Final answer:
To find the depth where the value of acceleration due to gravity is 1/n times its surface value, we derive an equation considering Earth's gravity decreases linearly with depth within a uniformly dense Earth. The correct answer is R(n-1/n), which expresses the depth as a function of Earth's radius R and the factor n.The correct option is option b.
Step-by-step explanation:
The student question pertains to acceleration due to gravity and how its value decreases with depth. This question falls into the realm of classical Physics, namely gravitation. The formula for the acceleration due to gravity inside Earth at a depth d is derived from the law of universal gravitation and assumes a uniform Earth density.
Let R represent the radius of Earth and g is the acceleration due to gravity on the surface of Earth. At a depth d, the gravitational force, and thus the acceleration, is only due to the mass of the sphere with radius R - d (the mass above the depth d doesn't contribute to the gravity at that level).

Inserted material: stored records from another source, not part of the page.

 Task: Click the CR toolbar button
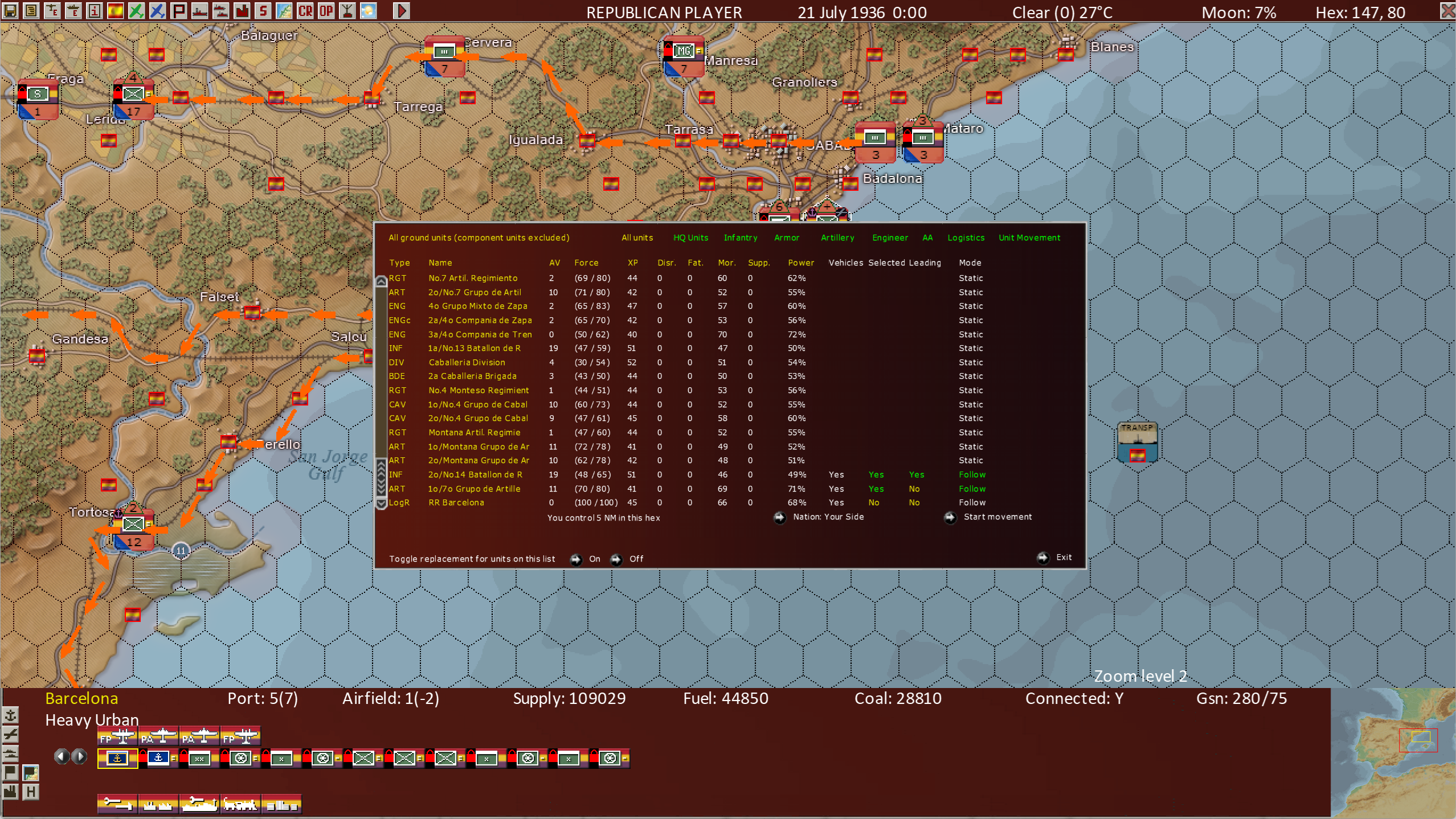(305, 10)
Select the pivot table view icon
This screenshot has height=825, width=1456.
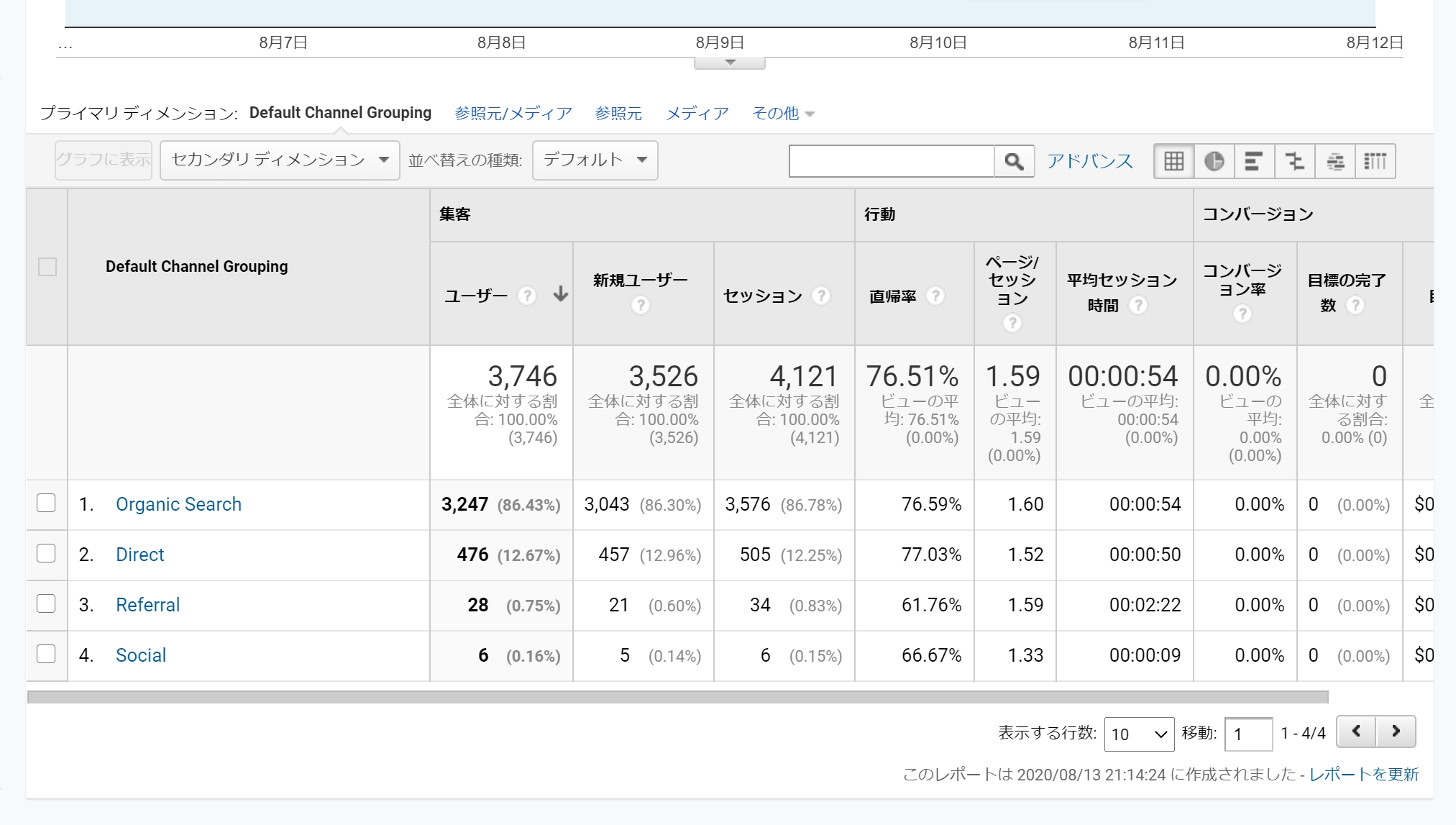tap(1375, 161)
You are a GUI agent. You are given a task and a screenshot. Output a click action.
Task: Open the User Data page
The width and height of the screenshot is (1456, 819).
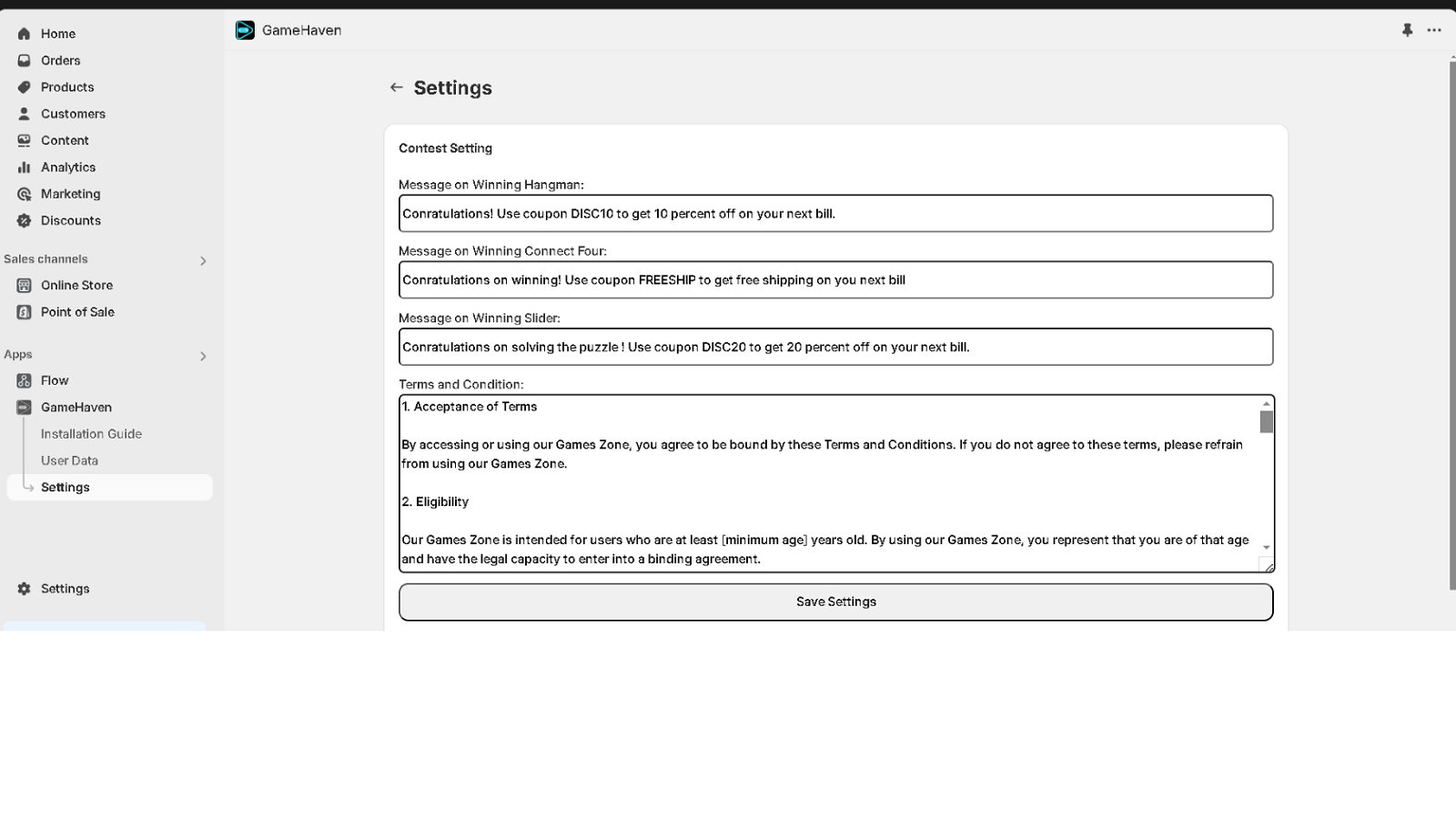click(x=69, y=460)
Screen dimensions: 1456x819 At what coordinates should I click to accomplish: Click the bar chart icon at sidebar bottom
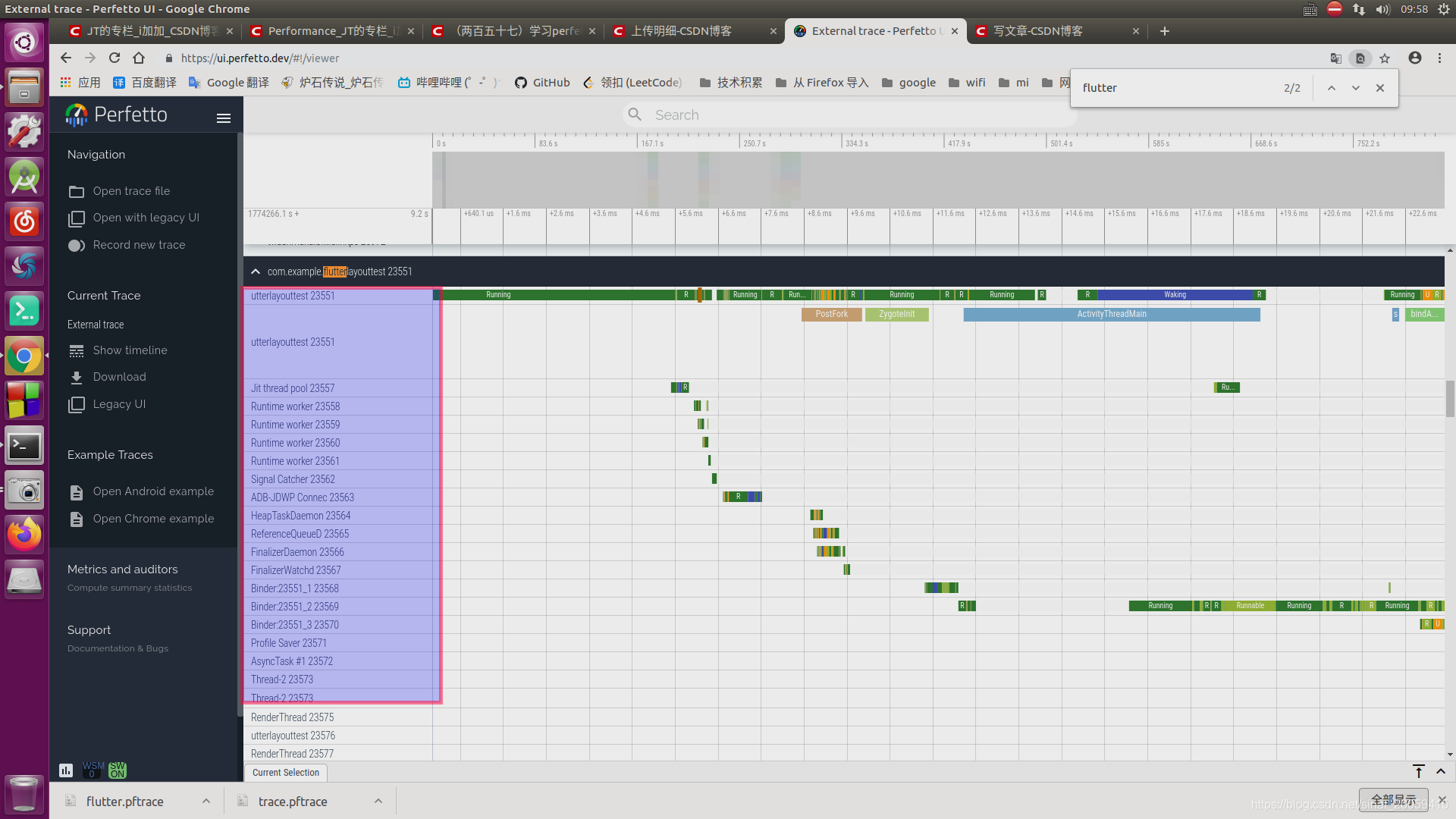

Because gravity within Earth varies linearly with distance from the center (assuming uniform density), the acceleration due to gravity at depth d is g' = g * (1 - d/R). To find the depth where gravity is 1/n times its surface value, we set g' = g/n and solve for d:
g/n = g * (1 - d/R)
1/n = 1 - d/R
d/R = 1 - 1/n
Thus, d = R * (1 - 1/n) which corresponds to option B. R(n-1/n).